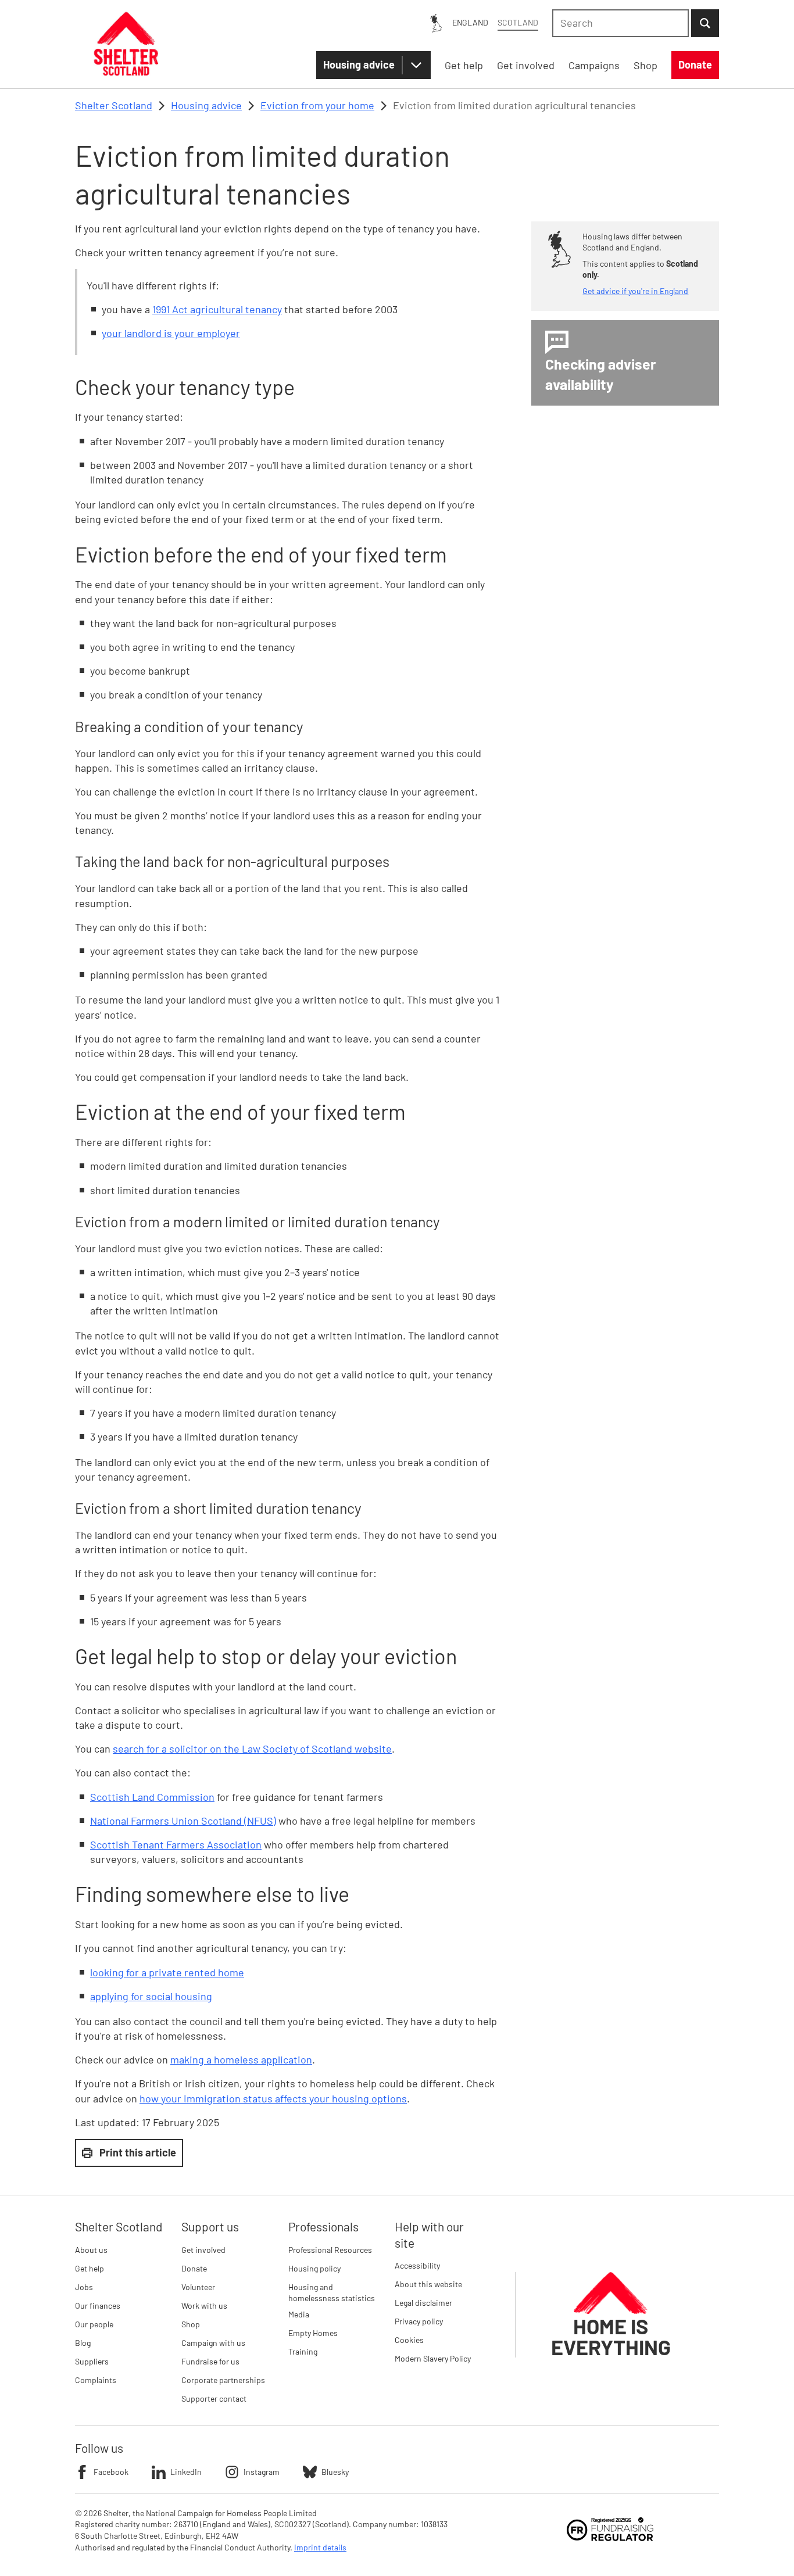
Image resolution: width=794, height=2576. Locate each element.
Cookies (409, 2340)
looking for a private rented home (167, 1972)
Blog (83, 2343)
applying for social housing (151, 1996)
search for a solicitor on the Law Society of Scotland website (252, 1748)
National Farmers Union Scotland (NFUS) (183, 1820)
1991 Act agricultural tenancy (217, 309)
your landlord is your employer (171, 333)
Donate (194, 2268)
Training (302, 2351)
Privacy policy (419, 2321)
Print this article (137, 2152)
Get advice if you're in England (635, 291)
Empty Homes (313, 2333)
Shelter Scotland (113, 105)
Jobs (84, 2287)
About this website (428, 2284)
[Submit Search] (705, 23)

========

> [Work instructions]:
Exclude the images and copy every record above exactly.

> [Result of this exercise]:
Image resolution: width=794, height=2576. Locate each element.
Cookies (409, 2340)
looking for a private rented home (167, 1972)
Blog (83, 2343)
applying for social housing (151, 1996)
search for a solicitor on the Law Society of Scotland website (252, 1748)
National Farmers Union Scotland (NFUS) (183, 1820)
1991 Act agricultural tenancy (217, 309)
your landlord is your employer (171, 333)
Donate (194, 2268)
Training (302, 2351)
Privacy policy (419, 2321)
Print this article (137, 2152)
Get advice if you're in England (635, 291)
Empty Homes (313, 2333)
Shelter Scotland (113, 105)
Jobs (84, 2287)
About this website (428, 2284)
[Submit Search] (705, 23)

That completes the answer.